Stored records:
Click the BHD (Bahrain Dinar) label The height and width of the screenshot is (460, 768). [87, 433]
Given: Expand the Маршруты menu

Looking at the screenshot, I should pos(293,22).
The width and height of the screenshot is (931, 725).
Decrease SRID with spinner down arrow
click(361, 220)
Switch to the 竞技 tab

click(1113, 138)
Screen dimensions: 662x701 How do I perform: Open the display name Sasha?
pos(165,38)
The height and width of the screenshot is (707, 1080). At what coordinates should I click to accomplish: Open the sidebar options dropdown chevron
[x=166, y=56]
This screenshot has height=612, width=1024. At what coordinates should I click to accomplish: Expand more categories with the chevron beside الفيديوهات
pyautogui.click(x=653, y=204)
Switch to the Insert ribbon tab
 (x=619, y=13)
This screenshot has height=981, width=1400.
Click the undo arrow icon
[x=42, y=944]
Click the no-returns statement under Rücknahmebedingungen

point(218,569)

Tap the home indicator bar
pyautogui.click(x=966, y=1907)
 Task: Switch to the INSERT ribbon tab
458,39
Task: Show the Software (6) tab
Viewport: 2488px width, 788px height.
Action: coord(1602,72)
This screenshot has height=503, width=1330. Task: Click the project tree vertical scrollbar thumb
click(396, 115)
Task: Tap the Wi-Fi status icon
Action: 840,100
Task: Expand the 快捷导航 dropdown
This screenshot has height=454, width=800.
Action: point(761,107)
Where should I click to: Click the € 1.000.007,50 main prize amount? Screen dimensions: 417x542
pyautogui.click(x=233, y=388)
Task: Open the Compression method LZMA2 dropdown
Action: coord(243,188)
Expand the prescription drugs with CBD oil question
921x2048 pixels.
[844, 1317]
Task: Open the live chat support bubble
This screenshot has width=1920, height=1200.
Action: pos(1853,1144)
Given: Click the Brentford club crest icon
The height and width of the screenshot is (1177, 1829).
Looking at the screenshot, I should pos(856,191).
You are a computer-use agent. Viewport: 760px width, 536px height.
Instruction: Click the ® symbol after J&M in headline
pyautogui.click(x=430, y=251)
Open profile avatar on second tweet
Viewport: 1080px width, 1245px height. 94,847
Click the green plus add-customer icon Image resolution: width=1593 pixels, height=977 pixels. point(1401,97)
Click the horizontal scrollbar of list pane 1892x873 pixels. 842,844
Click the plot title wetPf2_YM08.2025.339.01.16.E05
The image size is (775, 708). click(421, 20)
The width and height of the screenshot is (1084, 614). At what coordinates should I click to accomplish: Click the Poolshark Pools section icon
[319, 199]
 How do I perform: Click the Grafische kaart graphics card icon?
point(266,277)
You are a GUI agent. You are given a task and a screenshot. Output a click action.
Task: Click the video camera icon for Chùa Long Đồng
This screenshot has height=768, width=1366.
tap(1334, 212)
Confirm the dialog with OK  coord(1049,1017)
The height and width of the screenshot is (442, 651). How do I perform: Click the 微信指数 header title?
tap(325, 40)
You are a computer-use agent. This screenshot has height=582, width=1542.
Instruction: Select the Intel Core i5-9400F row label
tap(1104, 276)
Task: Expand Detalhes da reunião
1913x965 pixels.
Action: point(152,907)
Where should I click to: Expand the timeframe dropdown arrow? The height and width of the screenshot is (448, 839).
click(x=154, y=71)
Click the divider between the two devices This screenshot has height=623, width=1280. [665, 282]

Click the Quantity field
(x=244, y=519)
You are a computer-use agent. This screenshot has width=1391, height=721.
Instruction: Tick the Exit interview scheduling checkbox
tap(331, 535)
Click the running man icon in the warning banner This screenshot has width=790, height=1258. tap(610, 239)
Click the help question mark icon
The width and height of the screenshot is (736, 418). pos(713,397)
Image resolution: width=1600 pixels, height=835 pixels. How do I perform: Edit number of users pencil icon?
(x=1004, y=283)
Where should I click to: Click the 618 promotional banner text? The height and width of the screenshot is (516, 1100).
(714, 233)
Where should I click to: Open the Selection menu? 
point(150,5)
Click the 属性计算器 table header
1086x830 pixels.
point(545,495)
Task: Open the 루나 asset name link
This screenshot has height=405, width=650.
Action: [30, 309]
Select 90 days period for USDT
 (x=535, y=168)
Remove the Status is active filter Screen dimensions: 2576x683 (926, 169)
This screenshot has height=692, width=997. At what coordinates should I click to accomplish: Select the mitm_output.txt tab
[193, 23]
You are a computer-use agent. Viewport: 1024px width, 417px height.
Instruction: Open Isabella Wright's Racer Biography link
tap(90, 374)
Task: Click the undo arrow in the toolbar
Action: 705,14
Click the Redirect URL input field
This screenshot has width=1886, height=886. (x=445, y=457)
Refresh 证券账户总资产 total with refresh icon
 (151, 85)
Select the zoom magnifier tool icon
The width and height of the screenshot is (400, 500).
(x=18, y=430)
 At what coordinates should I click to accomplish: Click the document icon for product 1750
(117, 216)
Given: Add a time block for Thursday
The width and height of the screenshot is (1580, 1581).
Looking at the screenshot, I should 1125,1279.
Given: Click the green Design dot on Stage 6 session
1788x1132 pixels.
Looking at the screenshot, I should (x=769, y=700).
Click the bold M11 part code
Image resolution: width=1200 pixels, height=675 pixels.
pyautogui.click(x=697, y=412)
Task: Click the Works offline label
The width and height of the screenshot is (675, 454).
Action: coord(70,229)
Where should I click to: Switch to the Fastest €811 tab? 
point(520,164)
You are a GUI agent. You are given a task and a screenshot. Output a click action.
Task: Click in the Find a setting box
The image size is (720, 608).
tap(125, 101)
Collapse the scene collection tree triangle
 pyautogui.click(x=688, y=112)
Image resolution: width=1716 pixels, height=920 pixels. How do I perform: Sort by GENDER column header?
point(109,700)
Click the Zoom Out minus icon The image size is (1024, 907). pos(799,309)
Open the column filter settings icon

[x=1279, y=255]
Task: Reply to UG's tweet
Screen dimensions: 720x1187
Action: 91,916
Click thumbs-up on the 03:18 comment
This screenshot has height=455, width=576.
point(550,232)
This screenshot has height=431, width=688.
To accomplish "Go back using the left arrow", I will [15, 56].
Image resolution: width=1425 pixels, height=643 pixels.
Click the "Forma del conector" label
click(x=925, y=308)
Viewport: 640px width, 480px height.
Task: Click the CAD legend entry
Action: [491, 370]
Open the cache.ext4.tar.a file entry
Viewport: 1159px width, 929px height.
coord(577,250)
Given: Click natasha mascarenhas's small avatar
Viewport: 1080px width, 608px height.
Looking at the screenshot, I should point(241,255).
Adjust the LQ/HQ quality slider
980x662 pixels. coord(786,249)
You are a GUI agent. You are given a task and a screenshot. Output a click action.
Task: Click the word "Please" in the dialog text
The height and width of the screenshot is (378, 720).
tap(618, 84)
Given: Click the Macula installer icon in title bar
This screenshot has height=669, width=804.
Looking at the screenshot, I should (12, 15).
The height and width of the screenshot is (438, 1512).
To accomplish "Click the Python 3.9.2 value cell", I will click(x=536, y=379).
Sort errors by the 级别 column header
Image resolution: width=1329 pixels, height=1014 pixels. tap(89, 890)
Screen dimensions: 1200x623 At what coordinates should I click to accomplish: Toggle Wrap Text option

* Task brief *
Copy the records above exactly.

* Expected output *
Click the BHD (Bahrain Dinar) label The height and width of the screenshot is (460, 768). [87, 433]
Given: Expand the Маршруты menu

Looking at the screenshot, I should pos(293,22).
The width and height of the screenshot is (931, 725).
Decrease SRID with spinner down arrow
click(361, 220)
Switch to the 竞技 tab

click(1113, 138)
Screen dimensions: 662x701 How do I perform: Open the display name Sasha?
pos(165,38)
The height and width of the screenshot is (707, 1080). At what coordinates should I click to accomplish: Open the sidebar options dropdown chevron
[x=166, y=56]
This screenshot has height=612, width=1024. At what coordinates should I click to accomplish: Expand more categories with the chevron beside الفيديوهات
pyautogui.click(x=653, y=204)
Switch to the Insert ribbon tab
 (x=619, y=13)
This screenshot has height=981, width=1400.
Click the undo arrow icon
[x=42, y=944]
Click the no-returns statement under Rücknahmebedingungen

point(218,569)

Tap the home indicator bar
pyautogui.click(x=966, y=1907)
 Task: Switch to the INSERT ribbon tab
458,39
Task: Show the Software (6) tab
Viewport: 2488px width, 788px height.
Action: coord(1602,72)
This screenshot has height=503, width=1330. Task: Click the project tree vertical scrollbar thumb
click(396, 115)
Task: Tap the Wi-Fi status icon
Action: 840,100
Task: Expand the 快捷导航 dropdown
This screenshot has height=454, width=800.
Action: point(761,107)
Where should I click to: Click the € 1.000.007,50 main prize amount? Screen dimensions: 417x542
pyautogui.click(x=233, y=388)
Task: Open the Compression method LZMA2 dropdown
Action: coord(243,188)
Expand the prescription drugs with CBD oil question
921x2048 pixels.
[844, 1317]
Task: Open the live chat support bubble
This screenshot has width=1920, height=1200.
Action: pos(1853,1144)
Given: Click the Brentford club crest icon
The height and width of the screenshot is (1177, 1829).
Looking at the screenshot, I should pos(856,191).
You are a computer-use agent. Viewport: 760px width, 536px height.
Instruction: Click the ® symbol after J&M in headline
pyautogui.click(x=430, y=251)
Open profile avatar on second tweet
Viewport: 1080px width, 1245px height. 94,847
Click the green plus add-customer icon Image resolution: width=1593 pixels, height=977 pixels. point(1401,97)
Click the horizontal scrollbar of list pane 1892x873 pixels. 842,844
Click the plot title wetPf2_YM08.2025.339.01.16.E05
The image size is (775, 708). click(421, 20)
The width and height of the screenshot is (1084, 614). At what coordinates should I click to accomplish: Click the Poolshark Pools section icon
[319, 199]
 How do I perform: Click the Grafische kaart graphics card icon?
point(266,277)
You are a GUI agent. You are given a task and a screenshot. Output a click action.
Task: Click the video camera icon for Chùa Long Đồng
This screenshot has height=768, width=1366.
tap(1334, 212)
Confirm the dialog with OK  coord(1049,1017)
The height and width of the screenshot is (442, 651). How do I perform: Click the 微信指数 header title?
tap(325, 40)
You are a computer-use agent. This screenshot has height=582, width=1542.
Instruction: Select the Intel Core i5-9400F row label
tap(1104, 276)
Task: Expand Detalhes da reunião
1913x965 pixels.
Action: point(152,907)
Where should I click to: Expand the timeframe dropdown arrow? The height and width of the screenshot is (448, 839).
click(x=154, y=71)
Click the divider between the two devices This screenshot has height=623, width=1280. [665, 282]

Click the Quantity field
(x=244, y=519)
You are a computer-use agent. This screenshot has width=1391, height=721.
Instruction: Tick the Exit interview scheduling checkbox
tap(331, 535)
Click the running man icon in the warning banner This screenshot has width=790, height=1258. tap(610, 239)
Click the help question mark icon
The width and height of the screenshot is (736, 418). pos(713,397)
Image resolution: width=1600 pixels, height=835 pixels. How do I perform: Edit number of users pencil icon?
(x=1004, y=283)
Where should I click to: Click the 618 promotional banner text? The height and width of the screenshot is (516, 1100).
(714, 233)
Where should I click to: Open the Selection menu? 
point(150,5)
Click the 属性计算器 table header
1086x830 pixels.
point(545,495)
Task: Open the 루나 asset name link
This screenshot has height=405, width=650.
Action: [30, 309]
Select 90 days period for USDT
 (x=535, y=168)
Remove the Status is active filter Screen dimensions: 2576x683 (926, 169)
This screenshot has height=692, width=997. At what coordinates should I click to accomplish: Select the mitm_output.txt tab
[193, 23]
You are a computer-use agent. Viewport: 1024px width, 417px height.
Instruction: Open Isabella Wright's Racer Biography link
tap(90, 374)
Task: Click the undo arrow in the toolbar
Action: 705,14
Click the Redirect URL input field
This screenshot has width=1886, height=886. (x=445, y=457)
Refresh 证券账户总资产 total with refresh icon
 (151, 85)
Select the zoom magnifier tool icon
The width and height of the screenshot is (400, 500).
(x=18, y=430)
 At what coordinates should I click to accomplish: Click the document icon for product 1750
(117, 216)
Given: Add a time block for Thursday
The width and height of the screenshot is (1580, 1581).
Looking at the screenshot, I should 1125,1279.
Given: Click the green Design dot on Stage 6 session
1788x1132 pixels.
Looking at the screenshot, I should (x=769, y=700).
Click the bold M11 part code
Image resolution: width=1200 pixels, height=675 pixels.
pyautogui.click(x=697, y=412)
Task: Click the Works offline label
The width and height of the screenshot is (675, 454).
Action: coord(70,229)
Where should I click to: Switch to the Fastest €811 tab? 
point(520,164)
You are a GUI agent. You are given a task and a screenshot. Output a click action.
Task: Click in the Find a setting box
The image size is (720, 608).
tap(125, 101)
Collapse the scene collection tree triangle
 pyautogui.click(x=688, y=112)
Image resolution: width=1716 pixels, height=920 pixels. How do I perform: Sort by GENDER column header?
point(109,700)
Click the Zoom Out minus icon The image size is (1024, 907). pos(799,309)
Open the column filter settings icon

[x=1279, y=255]
Task: Reply to UG's tweet
Screen dimensions: 720x1187
Action: 91,916
Click thumbs-up on the 03:18 comment
This screenshot has height=455, width=576.
point(550,232)
This screenshot has height=431, width=688.
To accomplish "Go back using the left arrow", I will [15, 56].
Image resolution: width=1425 pixels, height=643 pixels.
Click the "Forma del conector" label
click(x=925, y=308)
Viewport: 640px width, 480px height.
Task: Click the CAD legend entry
Action: [491, 370]
Open the cache.ext4.tar.a file entry
Viewport: 1159px width, 929px height.
coord(577,250)
Given: Click natasha mascarenhas's small avatar
Viewport: 1080px width, 608px height.
Looking at the screenshot, I should point(241,255).
Adjust the LQ/HQ quality slider
980x662 pixels. coord(786,249)
You are a GUI agent. You are given a task and a screenshot. Output a click action.
Task: Click the word "Please" in the dialog text
The height and width of the screenshot is (378, 720).
tap(618, 84)
Given: Click the Macula installer icon in title bar
This screenshot has height=669, width=804.
Looking at the screenshot, I should (12, 15).
The height and width of the screenshot is (438, 1512).
To accomplish "Click the Python 3.9.2 value cell", I will click(x=536, y=379).
Sort errors by the 级别 column header
Image resolution: width=1329 pixels, height=1014 pixels. tap(89, 890)
Screen dimensions: 1200x623 At what coordinates should I click to accomplish: Toggle Wrap Text option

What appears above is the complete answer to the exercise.